PASSAGE DU TEXTE:
......

Si on accorde une si grande plus-value au fait d’être bilingue, c’est que certaines de nos élites nous assènent que l’anglais est essentiel au Québec, autant sinon davantage que le français. Qu’à force de nous le répéter, on finit par le répéter à notre tour. Ainsi, pour nous le prouver, au lieu de franciser les milieux de travail, le gouvernement paye des cours d’anglais aux néo-Québécois! Un ami me racontait qu’un organisme sans but lucratif dont il a la charge avait, il y a quelques années, embauché comme réceptionniste une jeune femme récemment arrivée de Russie. La jeune immigrante, après avoir suivi des cours de français, arrivait à se débrouiller, mais elle avait un accent à trancher au couteau, ce qui occasionnait parfois certains problèmes et pouvait être dissuasif, bien malgré elle, pour les gens tentés de contacter l’organisme. Mais bon, à ce moment-là, l’OSBL n’avait plus les sous pour garder la jeune dame et dut se passer des services d’une réceptionniste. Un an plus tard, les moyens financiers reviennent et l’on rappelle la jeune dame, qui est libre, pour la réembaucher. Son français laisse toujours à désirer. Elle leur apprend que le gouvernement québécois lui a payé entre-temps des cours pour apprendre l’anglais. Mon ami s’enquiert alors auprès du gouvernement s’il est possible d’obtenir des cours de perfectionnement en français. Nenni. C’est donc au frais d’un organisme qui ne roule déjà pas sur l’or qu’on pourra lui procurer de tels cours. Charest s'en lave les mains.

......

[Lignes de données]
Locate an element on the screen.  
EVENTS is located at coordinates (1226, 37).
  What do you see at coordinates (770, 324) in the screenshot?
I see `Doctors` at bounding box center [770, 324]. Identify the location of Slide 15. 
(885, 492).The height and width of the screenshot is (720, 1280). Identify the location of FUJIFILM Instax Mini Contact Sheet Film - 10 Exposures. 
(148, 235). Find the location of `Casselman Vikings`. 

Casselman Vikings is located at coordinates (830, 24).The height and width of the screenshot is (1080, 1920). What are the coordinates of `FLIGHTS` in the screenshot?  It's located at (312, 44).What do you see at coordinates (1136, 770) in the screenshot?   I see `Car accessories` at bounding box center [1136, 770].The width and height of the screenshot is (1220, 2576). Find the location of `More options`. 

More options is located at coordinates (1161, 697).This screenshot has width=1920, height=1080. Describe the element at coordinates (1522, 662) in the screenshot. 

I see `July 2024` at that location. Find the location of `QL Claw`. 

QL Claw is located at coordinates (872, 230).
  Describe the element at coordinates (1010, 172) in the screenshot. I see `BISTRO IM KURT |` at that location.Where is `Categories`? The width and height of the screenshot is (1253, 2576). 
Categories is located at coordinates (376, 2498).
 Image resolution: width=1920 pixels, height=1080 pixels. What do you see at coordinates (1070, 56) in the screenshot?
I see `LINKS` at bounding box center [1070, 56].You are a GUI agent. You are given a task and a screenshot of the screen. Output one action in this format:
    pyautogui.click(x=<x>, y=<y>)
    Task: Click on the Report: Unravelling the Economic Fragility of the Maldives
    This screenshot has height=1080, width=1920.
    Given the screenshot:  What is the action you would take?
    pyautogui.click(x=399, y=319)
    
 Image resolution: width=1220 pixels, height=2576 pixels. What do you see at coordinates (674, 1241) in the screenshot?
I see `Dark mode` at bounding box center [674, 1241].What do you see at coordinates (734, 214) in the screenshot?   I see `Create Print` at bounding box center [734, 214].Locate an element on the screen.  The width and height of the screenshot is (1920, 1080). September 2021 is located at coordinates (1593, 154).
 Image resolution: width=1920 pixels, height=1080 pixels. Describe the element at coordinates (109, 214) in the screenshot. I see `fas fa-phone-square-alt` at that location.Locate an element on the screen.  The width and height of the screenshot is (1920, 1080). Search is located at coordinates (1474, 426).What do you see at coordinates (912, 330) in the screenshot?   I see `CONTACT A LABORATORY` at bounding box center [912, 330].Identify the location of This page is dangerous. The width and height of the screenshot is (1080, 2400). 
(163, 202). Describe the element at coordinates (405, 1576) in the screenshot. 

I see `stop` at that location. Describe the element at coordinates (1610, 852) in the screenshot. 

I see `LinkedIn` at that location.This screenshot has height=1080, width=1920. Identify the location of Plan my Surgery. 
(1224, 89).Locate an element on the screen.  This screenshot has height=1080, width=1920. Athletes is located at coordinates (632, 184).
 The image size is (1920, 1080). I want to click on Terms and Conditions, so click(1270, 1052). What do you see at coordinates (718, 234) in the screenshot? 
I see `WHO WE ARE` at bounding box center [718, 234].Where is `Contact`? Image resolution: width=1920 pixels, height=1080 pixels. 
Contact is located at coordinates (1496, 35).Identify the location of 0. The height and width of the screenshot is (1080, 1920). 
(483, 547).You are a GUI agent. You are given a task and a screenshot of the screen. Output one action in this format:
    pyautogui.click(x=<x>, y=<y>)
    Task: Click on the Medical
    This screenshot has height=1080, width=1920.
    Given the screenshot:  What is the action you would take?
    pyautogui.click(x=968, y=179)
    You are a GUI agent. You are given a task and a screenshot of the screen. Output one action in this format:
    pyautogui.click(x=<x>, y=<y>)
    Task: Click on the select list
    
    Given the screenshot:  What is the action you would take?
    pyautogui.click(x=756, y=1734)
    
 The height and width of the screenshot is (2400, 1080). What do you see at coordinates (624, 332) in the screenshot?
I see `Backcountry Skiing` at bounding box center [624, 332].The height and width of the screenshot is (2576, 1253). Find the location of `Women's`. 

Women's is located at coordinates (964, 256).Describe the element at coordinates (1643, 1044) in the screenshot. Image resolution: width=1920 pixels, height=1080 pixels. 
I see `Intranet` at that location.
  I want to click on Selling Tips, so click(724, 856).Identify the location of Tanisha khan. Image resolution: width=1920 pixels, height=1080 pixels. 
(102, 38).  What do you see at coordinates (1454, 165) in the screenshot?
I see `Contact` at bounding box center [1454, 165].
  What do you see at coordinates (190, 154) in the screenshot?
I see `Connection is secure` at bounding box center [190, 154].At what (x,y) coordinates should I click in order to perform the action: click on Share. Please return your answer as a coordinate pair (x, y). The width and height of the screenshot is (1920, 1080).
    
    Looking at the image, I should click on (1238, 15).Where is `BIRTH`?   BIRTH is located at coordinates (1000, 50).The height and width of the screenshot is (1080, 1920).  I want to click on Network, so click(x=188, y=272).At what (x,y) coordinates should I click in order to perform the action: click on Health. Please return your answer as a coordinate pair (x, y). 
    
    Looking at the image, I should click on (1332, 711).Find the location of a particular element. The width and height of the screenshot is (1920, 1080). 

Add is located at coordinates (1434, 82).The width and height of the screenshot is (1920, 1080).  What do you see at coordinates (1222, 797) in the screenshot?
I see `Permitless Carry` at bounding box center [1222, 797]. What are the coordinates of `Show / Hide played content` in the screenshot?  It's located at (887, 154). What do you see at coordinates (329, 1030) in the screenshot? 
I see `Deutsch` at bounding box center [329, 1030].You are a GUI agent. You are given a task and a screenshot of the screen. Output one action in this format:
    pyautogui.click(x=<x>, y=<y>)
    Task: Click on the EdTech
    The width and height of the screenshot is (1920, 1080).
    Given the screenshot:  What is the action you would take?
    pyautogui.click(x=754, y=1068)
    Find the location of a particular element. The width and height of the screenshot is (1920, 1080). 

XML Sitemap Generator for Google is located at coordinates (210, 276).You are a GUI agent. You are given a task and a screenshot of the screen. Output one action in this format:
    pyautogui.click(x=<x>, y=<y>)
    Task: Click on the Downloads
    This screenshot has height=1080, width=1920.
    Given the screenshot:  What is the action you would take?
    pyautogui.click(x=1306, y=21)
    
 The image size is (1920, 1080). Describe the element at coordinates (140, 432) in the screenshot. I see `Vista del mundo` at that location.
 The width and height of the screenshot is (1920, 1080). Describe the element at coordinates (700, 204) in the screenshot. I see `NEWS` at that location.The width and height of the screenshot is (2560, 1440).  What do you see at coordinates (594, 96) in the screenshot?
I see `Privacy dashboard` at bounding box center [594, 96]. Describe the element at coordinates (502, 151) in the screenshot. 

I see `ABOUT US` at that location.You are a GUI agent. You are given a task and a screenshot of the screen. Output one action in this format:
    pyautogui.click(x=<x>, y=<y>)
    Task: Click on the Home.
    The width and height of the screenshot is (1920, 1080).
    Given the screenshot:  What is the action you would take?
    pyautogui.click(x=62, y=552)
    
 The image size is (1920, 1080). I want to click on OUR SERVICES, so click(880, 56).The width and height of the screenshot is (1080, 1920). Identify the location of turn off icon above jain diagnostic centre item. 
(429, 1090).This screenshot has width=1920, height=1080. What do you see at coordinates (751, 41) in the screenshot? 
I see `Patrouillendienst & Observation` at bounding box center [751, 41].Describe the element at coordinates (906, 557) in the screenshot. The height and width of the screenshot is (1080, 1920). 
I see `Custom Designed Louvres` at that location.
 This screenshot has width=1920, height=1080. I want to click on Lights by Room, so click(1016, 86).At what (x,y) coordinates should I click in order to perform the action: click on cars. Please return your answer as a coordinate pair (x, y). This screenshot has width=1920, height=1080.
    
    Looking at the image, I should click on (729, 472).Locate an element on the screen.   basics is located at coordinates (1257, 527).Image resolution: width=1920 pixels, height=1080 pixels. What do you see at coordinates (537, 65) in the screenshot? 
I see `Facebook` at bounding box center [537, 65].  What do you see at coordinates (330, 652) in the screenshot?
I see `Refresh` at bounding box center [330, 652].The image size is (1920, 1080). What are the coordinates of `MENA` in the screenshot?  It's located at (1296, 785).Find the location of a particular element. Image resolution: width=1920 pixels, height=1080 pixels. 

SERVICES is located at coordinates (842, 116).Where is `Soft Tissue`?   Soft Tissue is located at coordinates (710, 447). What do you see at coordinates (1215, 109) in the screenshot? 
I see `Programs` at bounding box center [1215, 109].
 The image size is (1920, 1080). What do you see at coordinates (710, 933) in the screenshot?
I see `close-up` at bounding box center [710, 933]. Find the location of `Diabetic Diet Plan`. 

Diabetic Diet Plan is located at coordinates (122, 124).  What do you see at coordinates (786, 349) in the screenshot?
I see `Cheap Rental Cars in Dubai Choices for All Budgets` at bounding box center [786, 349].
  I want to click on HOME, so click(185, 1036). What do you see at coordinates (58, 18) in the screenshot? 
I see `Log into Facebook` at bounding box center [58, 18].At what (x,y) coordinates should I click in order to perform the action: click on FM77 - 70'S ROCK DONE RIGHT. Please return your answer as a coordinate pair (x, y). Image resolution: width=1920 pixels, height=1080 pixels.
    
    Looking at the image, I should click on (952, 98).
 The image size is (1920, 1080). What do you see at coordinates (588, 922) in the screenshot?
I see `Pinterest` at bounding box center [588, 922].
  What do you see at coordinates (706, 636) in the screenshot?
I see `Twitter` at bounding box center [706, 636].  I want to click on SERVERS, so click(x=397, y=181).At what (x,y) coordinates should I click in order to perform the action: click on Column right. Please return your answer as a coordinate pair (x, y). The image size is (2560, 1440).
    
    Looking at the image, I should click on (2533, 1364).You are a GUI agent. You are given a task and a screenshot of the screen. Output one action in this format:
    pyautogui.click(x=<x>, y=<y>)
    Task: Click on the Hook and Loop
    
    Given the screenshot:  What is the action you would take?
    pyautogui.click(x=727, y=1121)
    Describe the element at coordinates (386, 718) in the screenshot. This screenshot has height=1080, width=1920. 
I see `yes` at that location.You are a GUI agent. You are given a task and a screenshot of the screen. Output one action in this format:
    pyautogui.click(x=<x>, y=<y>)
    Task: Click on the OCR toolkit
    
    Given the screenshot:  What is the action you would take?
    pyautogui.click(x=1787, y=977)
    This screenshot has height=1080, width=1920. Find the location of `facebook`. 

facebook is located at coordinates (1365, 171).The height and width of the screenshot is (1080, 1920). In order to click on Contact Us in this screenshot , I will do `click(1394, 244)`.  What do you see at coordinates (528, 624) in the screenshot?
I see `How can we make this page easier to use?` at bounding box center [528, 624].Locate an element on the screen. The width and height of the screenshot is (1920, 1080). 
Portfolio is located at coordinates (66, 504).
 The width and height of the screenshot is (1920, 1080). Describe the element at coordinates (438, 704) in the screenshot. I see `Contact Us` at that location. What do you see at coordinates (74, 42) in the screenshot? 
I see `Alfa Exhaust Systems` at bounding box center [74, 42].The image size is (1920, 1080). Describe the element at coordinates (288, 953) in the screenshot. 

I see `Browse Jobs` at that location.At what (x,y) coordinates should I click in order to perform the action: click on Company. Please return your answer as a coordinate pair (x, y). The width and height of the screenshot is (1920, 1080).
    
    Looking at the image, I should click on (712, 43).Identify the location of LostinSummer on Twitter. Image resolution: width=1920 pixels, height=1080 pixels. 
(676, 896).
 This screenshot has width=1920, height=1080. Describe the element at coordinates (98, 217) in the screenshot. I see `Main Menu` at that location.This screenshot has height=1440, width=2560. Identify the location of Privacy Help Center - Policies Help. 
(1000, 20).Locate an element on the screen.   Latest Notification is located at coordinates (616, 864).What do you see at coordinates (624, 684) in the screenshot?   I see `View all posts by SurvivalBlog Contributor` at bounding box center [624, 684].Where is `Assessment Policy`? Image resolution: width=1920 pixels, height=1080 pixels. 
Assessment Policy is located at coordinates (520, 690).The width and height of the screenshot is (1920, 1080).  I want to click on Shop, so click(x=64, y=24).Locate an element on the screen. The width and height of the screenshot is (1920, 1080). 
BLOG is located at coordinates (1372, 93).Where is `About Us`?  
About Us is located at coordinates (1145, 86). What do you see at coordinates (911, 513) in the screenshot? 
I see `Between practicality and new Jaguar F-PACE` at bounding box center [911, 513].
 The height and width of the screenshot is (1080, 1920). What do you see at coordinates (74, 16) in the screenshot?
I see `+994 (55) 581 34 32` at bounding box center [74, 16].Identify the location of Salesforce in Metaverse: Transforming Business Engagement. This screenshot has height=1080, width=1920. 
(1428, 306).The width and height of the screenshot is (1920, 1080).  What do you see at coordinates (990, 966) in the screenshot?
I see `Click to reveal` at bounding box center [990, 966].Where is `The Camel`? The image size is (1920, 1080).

......

Prolongez le texte sur le bilinguisme au Québec en reprenant après sa dernière phrase. Les données forment un ensemble distinct du texte sur le bilinguisme au Québec.

Allons faire un tour maintenant dans le quartier chinois de Montréal. Le nom du resto est en français, mais, une fois à l’intérieur, l’anglais règne en maître (et le mandarin ou le cantonais, je ne sais trop, arrive bon second). Il n’y a pas de menu, c’est un buffet, mais la carte des vins est en anglais, la carte d’affaires à la sortie est en anglais et en chinois, la serveuse qui verse de l’eau à tout bout de champ et qui demande, avec ce magnifique sourire dont les gens d’origine chinoise ont le secret, si vous voulez de l’alcool ne s’exprime qu’en anglais. Celui qui dessert les tables vous indique où sont les toilettes, mais en anglais lui itou. Pourtant, la clientèle est majoritairement francophone… mais personne ne semble s’offusquer de la chose. Et si je m’avise d’exiger du français, mettra-t-on plus de glutamate de sodium dans mon eau? En sortant du restaurant, sur différents poteaux de lampadaires, je vois une annonce rédigée en anglais et en caractères chinois : English tutor at competitive prices. Une offre, une de plus, pour apprendre l’anglais. La plupart des numéros de téléphone ont été découpés de l’annonce.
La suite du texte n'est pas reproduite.